In August, the company announced an agreement that grants Bristol-Myers Squibb an exclusive right to acquire Promedior, a company pioneering the development of targeted therapeutics to treat fibrotic diseases, and gain worldwide rights to its lead asset PRM-151, a recombinant form of human pentraxin-2 protein in Phase 2 development for the treatment of idiopathic pulmonary fibrosis (IPF) and myelofibrosis (MF). PRM-151 has been granted Fast Track designation in the U.S. and Orphan Designation in the U.S. and Europe for the treatment of MF, and Orphan Designation in the U.S. and Europe for the treatment of IPF.
In August, the company announced a research collaboration and license agreement with QIMR Berghofer Medical Research Institute to discover novel therapeutic antibodies against an undisclosed Immuno-Oncology target.

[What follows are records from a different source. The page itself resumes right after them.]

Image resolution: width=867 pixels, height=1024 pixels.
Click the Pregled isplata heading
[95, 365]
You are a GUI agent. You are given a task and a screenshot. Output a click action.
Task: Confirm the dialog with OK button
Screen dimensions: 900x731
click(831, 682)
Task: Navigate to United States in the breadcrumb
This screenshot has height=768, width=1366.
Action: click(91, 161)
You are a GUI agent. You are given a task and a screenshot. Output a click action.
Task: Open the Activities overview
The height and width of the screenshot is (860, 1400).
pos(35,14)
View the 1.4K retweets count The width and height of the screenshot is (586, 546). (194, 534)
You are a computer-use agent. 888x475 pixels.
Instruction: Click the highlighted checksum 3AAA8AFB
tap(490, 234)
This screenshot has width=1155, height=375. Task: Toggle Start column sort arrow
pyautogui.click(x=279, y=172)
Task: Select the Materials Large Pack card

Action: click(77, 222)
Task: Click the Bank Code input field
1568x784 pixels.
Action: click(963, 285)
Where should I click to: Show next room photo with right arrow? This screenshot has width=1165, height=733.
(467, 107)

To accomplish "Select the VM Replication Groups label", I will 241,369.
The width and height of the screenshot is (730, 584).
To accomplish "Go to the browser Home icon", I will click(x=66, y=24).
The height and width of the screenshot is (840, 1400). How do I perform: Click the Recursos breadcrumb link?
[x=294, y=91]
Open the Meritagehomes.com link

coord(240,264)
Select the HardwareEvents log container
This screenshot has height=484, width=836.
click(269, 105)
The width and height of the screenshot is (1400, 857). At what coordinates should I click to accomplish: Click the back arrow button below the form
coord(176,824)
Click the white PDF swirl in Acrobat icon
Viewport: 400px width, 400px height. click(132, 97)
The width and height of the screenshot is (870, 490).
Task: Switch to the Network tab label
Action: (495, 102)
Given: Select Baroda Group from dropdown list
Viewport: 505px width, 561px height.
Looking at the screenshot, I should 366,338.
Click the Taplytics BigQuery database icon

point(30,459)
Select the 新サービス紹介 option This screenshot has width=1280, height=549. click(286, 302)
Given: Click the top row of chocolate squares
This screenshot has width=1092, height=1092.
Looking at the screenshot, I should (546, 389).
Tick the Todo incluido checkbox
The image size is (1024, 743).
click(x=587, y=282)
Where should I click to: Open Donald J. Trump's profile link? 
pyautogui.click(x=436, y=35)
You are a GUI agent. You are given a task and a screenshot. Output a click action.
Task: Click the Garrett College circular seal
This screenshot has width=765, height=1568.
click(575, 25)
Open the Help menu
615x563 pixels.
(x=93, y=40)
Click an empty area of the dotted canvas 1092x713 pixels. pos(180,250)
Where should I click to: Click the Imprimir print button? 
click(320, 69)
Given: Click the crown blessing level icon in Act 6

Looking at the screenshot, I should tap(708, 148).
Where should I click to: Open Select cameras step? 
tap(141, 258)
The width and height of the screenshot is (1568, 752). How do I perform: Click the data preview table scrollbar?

In July, the company announced a clinical trial collaboration agreement with Kyowa Hakko Kirin Co., Ltd., to conduct a Phase 1/Phase 2 combination study of Opdivo and mogamulizumab, an anti-CCR4 antibody. The study, which will be conducted in the U.S., will focus on evaluating the safety, tolerability and anti-tumor activity of combining mogamulizumab and Opdivo as a potential treatment option for patients with advanced or metastatic solid tumors.
2015 FINANCIAL GUIDANCE
Bristol-Myers Squibb is refining its 2015 GAAP EPS guidance range from $1.02 – $1.12 to $1.02 – $1.07. The company is increasing its non-GAAP EPS guidance range from $1.70 – $1.80 to $1.85 – $1.90. Both GAAP and non-GAAP guidance assume current exchange rates and that the R&D tax credit will be extended by Congress in 2015. Key revised 2015 non-GAAP line-item guidance assumptions include:
Worldwide revenues between $16.0 and $16.4 billion.
An effective tax rate of approximately 20%.